Running some tests with benchmark.js, I found it might be a good idea to redo MessageEmbed and probably a few other structures. Basically, as it is right now, we are setting the properties of instances of it in the constructor even if they are undefined -
This takes up more memory than necessary, and as it turns out is actually slower than checking the property exists.

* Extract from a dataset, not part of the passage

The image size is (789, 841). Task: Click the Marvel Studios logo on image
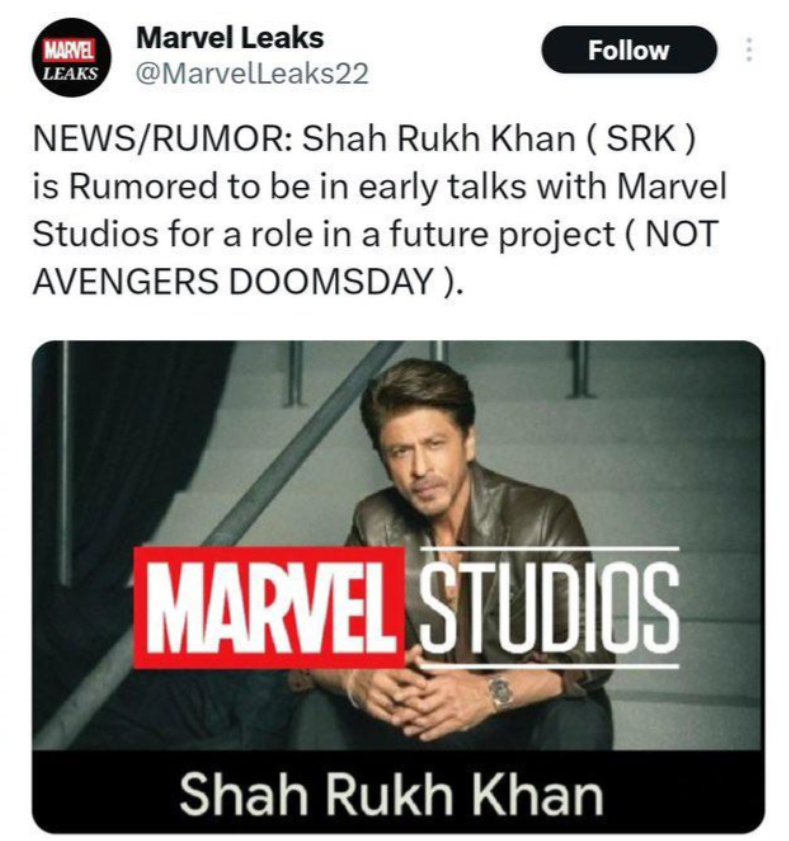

CORRECTION: I can't math. It's 16% slower in the case that the property is undefined, as should be expected. Imo that could be worth the memory trade-off, but that's up to maintainers
If I haven't made some mistake in the tests, would it be worth looking through the structures and removing unneeded variable definitions?
The tests I ran:
(new require('benchmark').Suite())
.add('Baseline - Nothing Executed', () => {})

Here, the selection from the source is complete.